Петров испускает сотое за этот день сердито-досадливое восклицание. Страница! Не хватает по меньшей мере одной страницы и самой важной. Отсчитать? Что отсчитать? Шагов, сажен, турецких единиц меры? Куда отсчитать? Что делать дальше, если он, Петров, и увидит эту чертовскую пирамидальную скалу? Нет, это невозможно, невозможно…
Петров неистовствует. Петров не знает, что если не сегодня, так вчера, не вчера, так на прошлой неделе, в Лондоне, сэр Вальсон сердито откинется в жалобно звенящие пружины кресла: «Проклятая бумажонка. Стоило Мак-Кину присылать этот вырванный листок, если из него можно столько же узнать об этом нужном месте, сколько из каталога моего портного…» Принимая за начало восточный край, 180 локтей к лесу, и влезть на то дерево, которое будет прямо перед тобой, тогда, если повернуться спиной к солнцу ровно в полдень, отсюда и только отсюда будут видны три других вершины в виде петушиного гребня. Из них одна наполовину закрывает другую, а за этой средней… «Тысяча петушиных гребней этому дьяволу Утлину! Зачем ему нужно было из всего дневника класть в шкаф в Ростове вместе с другим дневником, дневником опытов, только одну, никому не нужную бумажку. Да, здесь точно указано, как найти закрытую вершину и тропинку за ней, и поворот с этой тропинки, и масса других очень точных примет. Но здесь нет одного. Восточный угол — его надо принять за начало? Дома, пруд, лужайки, ямы, горы… И из-за этой глупой предусмотрительности загорается сыр-бор с самшитом, и лорды тревожатся, и будущность лучших людей Англии — в руках какого-то нелепого Советского Концессионного Комитета…» Вальсон злобно теребит холеные военные усы. Аксельбанты на его груди звенят и путаются. Он не знает — а он знает много, — не знает, не может знать всех свойств того или другого сенбернара, всей обстановки квартиры Петрова, за которой агенты Аз.

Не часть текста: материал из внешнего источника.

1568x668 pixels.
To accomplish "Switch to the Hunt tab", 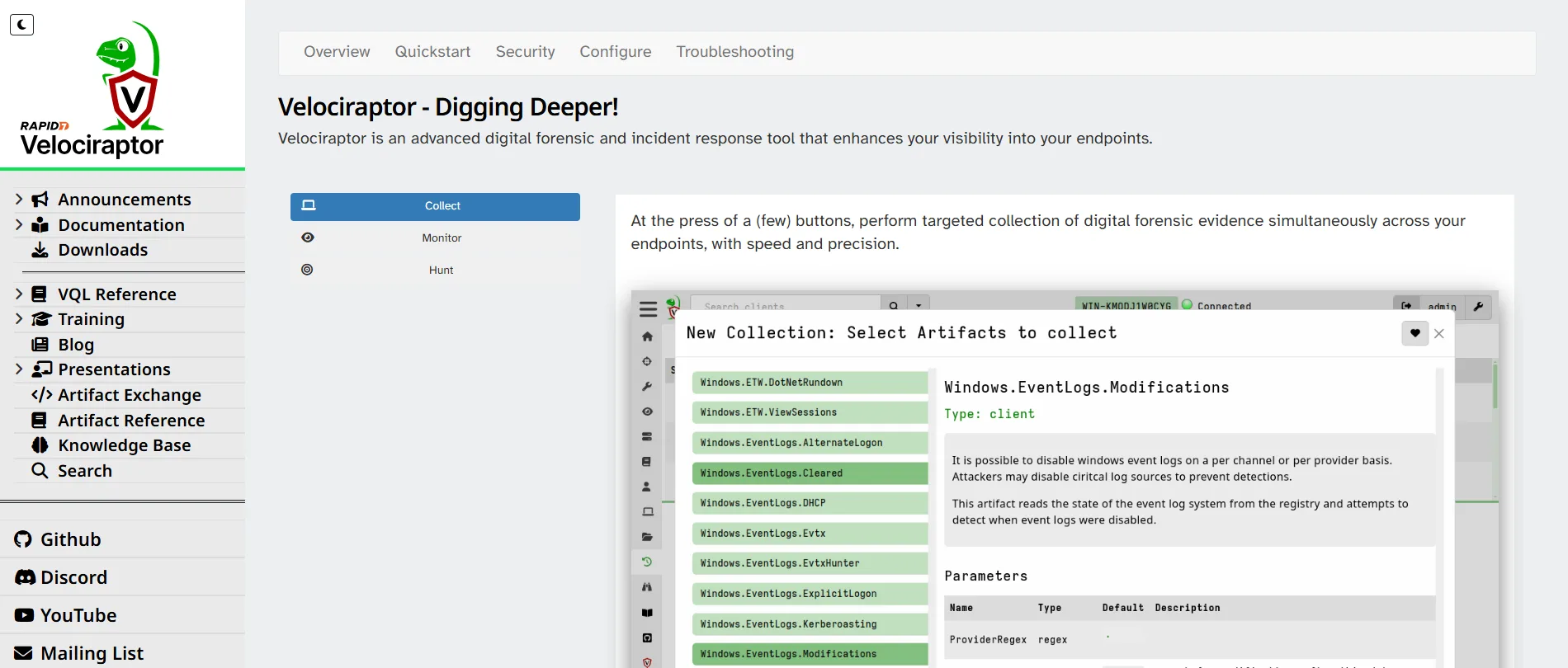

ГПУ следят слишком тщательно, чтобы она стала видимой Вальсону. Не знает он и о ежевечернем чтении тов. Петрова. И должен мириться с нелепой историей бумажонки, — не зная уничтоженного в ней места, нельзя определить, от какого восточного угла нужно отсчитывать роковые 180 локтей.
Но, вероятно, в дневнике не хватает больше, чем одной страницы. Он начинается неожиданно, вдруг, с восклицания.
«…Совершенно неописуемое! Мохамед раздвинул листву шуршащих самшитовых деревьев, растущих здесь во множестве. Перед нами встала та самая котловина, о которой он говорил мне. Я не удивлен, что он принял ее за кусок рая, свалившийся на Землю. Вся она походит на замерший кратер потухшего давно вулкана, метров 200 или 250 в диаметре. Склоны ее, до красноватых скал, сквозь какие мы только что пробрались, сплошь покрыты какой-то неимоверно-роскошной, похожей на тропическую, растительностью. Из жерла огромной воронки, как из разбитого окна оранжереи, веяло душным, сырым зноем, запахом цветущих магнолий, рододендронов, тепличной земли, пара, — всем ароматом девственной саванны или льяносов Оринокко. В совершенно неподвижном, густом, насыщенном влагой воздухе никли тяжелые огромные гроздья ветвей и цветов, а за их пологом, в непроницаемой темноте сгущающегося вечера словно горел огромный изумрудно-голубой светляк».